Overview
FAR Part 28 prescribes the policies and procedures for obtaining financial protection against losses under government contracts. It specifically governs the use of bid guarantees, performance and payment bonds, and various insurance requirements to ensure the government is protected from contractor default and that subcontractors are compensated for their work.
Key Rules
- The Miller Act (40 U.S.C. Chapter 31): For construction contracts exceeding $150,000, both performance and payment bonds are mandatory unless specifically waived.
- Construction Thresholds ($35k - $150k): For construction projects within this range, the Contracting Officer must select two or more alternative payment protections (e.g., Irrevocable Letter of Credit, Tripartite Escrow Agreement).
- Bid Guarantees: Generally required only when performance and payment bonds are required. The standard amount is 20% of the bid price, capped at a maximum of $3 million.
- Non-Construction Bonds: Performance and payment bonds are generally discouraged for non-construction contracts unless the government's interest is at high risk (e.g., substantial progress payments or the use of significant government property).
- Consent of Surety: Required for contract modifications that involve new work outside the original scope or changes to the contract price exceeding 25% or $50,000.

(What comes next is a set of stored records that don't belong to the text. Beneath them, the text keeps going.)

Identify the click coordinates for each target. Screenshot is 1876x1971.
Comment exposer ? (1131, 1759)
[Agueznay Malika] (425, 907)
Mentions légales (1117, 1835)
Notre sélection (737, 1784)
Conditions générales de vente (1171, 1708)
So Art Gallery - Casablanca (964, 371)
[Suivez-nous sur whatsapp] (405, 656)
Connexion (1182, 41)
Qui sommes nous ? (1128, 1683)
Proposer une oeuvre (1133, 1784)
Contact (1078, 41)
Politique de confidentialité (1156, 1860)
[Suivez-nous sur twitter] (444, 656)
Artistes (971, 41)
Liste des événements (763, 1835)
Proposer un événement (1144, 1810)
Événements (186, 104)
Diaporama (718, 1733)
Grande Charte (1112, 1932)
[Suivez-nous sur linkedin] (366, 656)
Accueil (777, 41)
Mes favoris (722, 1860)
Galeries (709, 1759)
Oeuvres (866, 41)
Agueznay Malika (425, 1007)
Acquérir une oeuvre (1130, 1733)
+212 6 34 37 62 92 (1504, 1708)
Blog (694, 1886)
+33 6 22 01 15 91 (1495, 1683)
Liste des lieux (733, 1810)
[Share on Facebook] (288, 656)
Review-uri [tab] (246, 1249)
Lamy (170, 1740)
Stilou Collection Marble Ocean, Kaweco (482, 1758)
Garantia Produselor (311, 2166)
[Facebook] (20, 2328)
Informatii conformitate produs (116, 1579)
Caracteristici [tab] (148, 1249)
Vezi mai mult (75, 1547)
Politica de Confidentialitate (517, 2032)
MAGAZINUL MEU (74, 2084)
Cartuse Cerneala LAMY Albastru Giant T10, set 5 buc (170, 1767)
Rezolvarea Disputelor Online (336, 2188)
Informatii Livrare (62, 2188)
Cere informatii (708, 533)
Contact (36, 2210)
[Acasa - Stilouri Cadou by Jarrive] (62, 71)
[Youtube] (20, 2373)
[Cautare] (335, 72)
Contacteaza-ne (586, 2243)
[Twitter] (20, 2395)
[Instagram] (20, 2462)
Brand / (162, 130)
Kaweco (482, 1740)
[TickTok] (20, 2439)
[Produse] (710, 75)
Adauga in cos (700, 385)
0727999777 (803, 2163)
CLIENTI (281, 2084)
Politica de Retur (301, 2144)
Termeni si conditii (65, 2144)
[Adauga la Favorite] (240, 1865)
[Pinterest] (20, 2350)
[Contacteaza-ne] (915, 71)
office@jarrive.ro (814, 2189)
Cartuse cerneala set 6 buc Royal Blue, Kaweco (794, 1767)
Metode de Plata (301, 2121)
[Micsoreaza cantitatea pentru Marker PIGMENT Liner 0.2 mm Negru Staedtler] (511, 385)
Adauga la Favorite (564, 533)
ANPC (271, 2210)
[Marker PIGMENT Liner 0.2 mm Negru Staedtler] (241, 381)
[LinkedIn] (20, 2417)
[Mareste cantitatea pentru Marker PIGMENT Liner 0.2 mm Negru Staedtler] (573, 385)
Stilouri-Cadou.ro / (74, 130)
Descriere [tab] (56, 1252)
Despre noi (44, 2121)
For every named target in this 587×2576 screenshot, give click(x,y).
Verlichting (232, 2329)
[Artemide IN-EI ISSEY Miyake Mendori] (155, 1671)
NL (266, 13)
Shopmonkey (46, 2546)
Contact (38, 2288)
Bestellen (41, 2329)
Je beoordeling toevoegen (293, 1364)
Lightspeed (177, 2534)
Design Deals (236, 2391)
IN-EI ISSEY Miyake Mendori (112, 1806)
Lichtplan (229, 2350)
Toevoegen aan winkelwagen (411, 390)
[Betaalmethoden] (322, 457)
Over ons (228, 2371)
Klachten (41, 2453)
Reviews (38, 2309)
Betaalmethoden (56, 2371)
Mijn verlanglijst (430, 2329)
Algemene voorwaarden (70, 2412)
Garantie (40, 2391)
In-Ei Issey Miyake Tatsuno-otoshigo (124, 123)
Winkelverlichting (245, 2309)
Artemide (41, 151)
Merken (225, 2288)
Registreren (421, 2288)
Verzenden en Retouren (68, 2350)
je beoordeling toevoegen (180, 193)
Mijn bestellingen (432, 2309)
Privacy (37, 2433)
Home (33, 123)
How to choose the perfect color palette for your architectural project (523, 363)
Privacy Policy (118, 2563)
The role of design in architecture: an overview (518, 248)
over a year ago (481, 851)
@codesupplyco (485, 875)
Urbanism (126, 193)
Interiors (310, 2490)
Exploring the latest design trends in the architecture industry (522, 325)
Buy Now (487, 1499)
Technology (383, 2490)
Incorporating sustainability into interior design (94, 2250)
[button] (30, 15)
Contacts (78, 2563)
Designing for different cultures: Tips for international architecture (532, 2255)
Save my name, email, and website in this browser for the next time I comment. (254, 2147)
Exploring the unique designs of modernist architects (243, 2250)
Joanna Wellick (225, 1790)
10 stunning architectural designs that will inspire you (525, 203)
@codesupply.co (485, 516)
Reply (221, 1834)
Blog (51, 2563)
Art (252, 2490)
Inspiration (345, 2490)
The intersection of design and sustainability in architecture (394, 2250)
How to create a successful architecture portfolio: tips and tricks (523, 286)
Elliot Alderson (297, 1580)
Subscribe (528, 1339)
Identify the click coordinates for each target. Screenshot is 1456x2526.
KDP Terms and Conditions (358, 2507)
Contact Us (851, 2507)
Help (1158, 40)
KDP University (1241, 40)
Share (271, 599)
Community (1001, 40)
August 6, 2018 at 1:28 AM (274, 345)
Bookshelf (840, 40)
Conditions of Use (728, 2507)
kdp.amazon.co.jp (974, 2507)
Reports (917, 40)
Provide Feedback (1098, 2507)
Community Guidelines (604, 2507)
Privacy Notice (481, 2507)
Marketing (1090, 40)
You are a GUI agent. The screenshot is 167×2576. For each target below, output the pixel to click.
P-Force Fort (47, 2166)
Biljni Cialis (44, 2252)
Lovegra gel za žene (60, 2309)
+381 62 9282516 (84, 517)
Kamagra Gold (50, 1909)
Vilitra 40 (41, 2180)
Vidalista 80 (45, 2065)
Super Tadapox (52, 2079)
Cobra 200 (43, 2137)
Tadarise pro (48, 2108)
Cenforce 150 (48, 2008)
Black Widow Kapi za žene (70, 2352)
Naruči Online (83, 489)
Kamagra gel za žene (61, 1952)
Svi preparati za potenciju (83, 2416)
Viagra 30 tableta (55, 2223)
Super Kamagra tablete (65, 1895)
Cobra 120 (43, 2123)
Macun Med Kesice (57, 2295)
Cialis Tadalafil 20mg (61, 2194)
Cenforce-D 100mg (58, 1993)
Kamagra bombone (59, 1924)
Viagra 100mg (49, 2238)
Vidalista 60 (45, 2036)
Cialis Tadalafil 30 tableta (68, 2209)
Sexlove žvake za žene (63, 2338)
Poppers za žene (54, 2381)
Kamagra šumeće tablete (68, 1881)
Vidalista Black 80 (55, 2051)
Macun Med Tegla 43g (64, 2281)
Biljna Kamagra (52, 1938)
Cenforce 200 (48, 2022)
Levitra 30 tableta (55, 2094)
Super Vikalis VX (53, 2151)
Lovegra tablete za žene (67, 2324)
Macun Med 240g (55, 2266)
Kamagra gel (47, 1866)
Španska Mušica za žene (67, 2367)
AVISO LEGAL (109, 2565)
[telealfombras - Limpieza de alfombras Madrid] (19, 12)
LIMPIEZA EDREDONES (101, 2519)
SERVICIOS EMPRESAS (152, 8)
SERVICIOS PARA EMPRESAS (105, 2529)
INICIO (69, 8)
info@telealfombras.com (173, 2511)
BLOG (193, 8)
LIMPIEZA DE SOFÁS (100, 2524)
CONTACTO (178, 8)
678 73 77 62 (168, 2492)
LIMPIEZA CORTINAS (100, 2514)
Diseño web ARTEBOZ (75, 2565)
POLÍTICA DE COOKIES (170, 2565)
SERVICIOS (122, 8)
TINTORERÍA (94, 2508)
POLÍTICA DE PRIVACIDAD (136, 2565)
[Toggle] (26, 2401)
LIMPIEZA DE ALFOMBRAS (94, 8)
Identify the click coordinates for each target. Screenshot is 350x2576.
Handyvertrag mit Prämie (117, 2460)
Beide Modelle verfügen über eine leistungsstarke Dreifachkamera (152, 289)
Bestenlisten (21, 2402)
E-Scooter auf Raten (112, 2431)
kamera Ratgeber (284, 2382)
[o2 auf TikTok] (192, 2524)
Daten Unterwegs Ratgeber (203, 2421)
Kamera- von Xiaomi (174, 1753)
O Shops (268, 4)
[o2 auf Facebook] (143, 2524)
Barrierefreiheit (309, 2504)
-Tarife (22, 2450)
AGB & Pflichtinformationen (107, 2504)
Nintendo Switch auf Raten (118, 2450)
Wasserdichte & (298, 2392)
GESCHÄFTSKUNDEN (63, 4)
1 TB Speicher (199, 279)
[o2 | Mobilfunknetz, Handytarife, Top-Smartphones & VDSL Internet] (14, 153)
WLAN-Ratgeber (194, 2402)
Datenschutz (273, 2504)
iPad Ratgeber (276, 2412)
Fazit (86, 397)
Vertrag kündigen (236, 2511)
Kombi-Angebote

- Responsiveness vs. Responsibility: Failure to provide a bid guarantee is a matter of responsiveness (results in immediate rejection), while issues with the authenticity of a Power of Attorney are handled as matters of responsibility after bid opening.
Responsibilities
- Contracting Officer (CO): Responsible for determining bond amounts, selecting appropriate payment protections for small-to-mid-sized construction, evaluating the acceptability of sureties, and ensuring all bonds are furnished before work begins.
- Contractor (Principal): Must provide valid bid guarantees, bonds, or insurance from acceptable sureties or financial institutions. They must also obtain additional bonding if contract prices increase.
- Attorney-in-Fact: Must provide evidence of authority (Power of Attorney) to bind the surety company to the government at the time of bid submission.
- Surety: Obligated to fulfill the contractor's performance or payment duties up to the "penal sum" if the contractor defaults.
- Chief of the Contracting Office: Holds the authority to waive bid guarantee requirements in specific circumstances (e.g., sole-source or emergency acquisitions).
Practical Implications
- Construction Barriers to Entry: Because bonding is mandatory for construction over $150,000, small or new firms must establish a relationship with a surety company and demonstrate financial stability to obtain the necessary bonding capacity to bid on federal work.
- Subcontractor Protections: Since subcontractors cannot place a lien on government-owned property, the payment bonds required by FAR Part 28 serve as the primary security for suppliers and lower-tier contractors to ensure they get paid.
- Administrative Diligence: Contractors must be meticulous with "Consent of Surety." If a contract value increases significantly through modifications without the surety’s formal consent, the government risks losing its financial protection, and the contractor may face delays in receiving a "Notice to Proceed."
- Flexibility for Non-Construction: For services and supplies, the government uses Part 28 selectively. This allows for risk mitigation in high-value asset removals or dismantling projects without imposing unnecessary bonding costs on standard commercial acquisitions.